Douglass used words to eloquently and unapologetically speak, write, and educate northern whites about American slavery. He unapologetically named in detail after detail slavery’s horrific injustices, white slavemasters’ and even religious abolitionists’ moral ineptitude, and called to task northern whites who turned a blind eye to slavery’s insidiousness. He called on all Americans to look directly and unflinchingly at slavery’s cost, not only for America’s slaves, but also for the entire nation.
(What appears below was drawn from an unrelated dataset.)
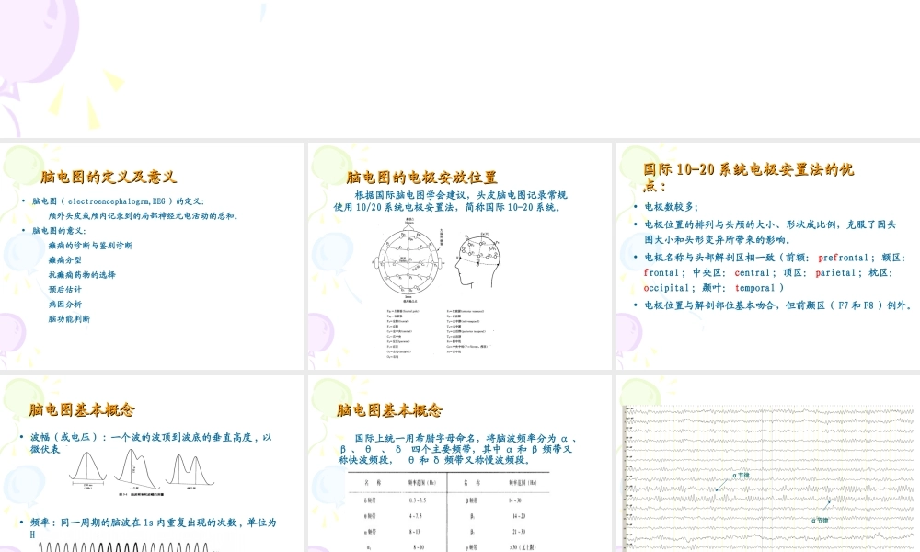Image resolution: width=920 pixels, height=552 pixels.
Task: Click the lower α 节律 label on EEG trace
Action: (x=821, y=518)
At a time when freedom was only a vague promise on the horizon for most black Americans, Douglass was a resounding voice of hope, justice, and dignity for African Americans. He elevated the national discussion on slavery, helping to hasten its demise.
Here is a brief biography of the man known as the “Prophet of Freedom”:
EARLY LIFE
Douglass’ early life was lonely and tragic. Born a slave sometime in 1818 in Talbot County,
Maryland, Frederick Douglass’ father was rumored to be his mother’s white slave owner. His mother, who was enslaved on a nearby plantation, would walk twelve miles to visit her son until her untimely death when Frederick was a young boy. Viewed as property to be bought, sold, or transferred in ownership, Douglass was hired out as cheap labor to a number of slave masters.
Long before his physical freedom, Frederick was liberated by the power of words. Ignoring the laws of the times, one of Frederick’s slave mistresses taught him the alphabet. It proved to be a transformative event in Douglass’ life. He recounts in his 1845 bestselling autobiography that “Learning the alphabet gave me the key to reading; I took that key and, with a little help from my friends, learned how to read, thus becoming a free man in my mind.” With an audacious sense of purpose that flowered as he matured into adulthood, the young Frederick convinced his white childhood friends to teach him to read and write in exchange for food. He read at every opportunity, even after being sold into hard slave labor in rural Maryland. His steely desire for knowledge never faltered. He soon organized a Sunday school for fellow slaves and quickly earned a reputation for being a headstrong troublemaker.
In 1836, Douglass impersonated a sailor and escaped to freedom during a time when abolitionist fervor was growing across the U.S. He married Anna Murray, a free black woman instrumental in his escape, and settled in New Bedford, Massachusetts. While working as a laborer to support his young family Douglass began to frequent anti-slavery rallies. He was soon up on stage, reluctantly but powerfully sharing his story.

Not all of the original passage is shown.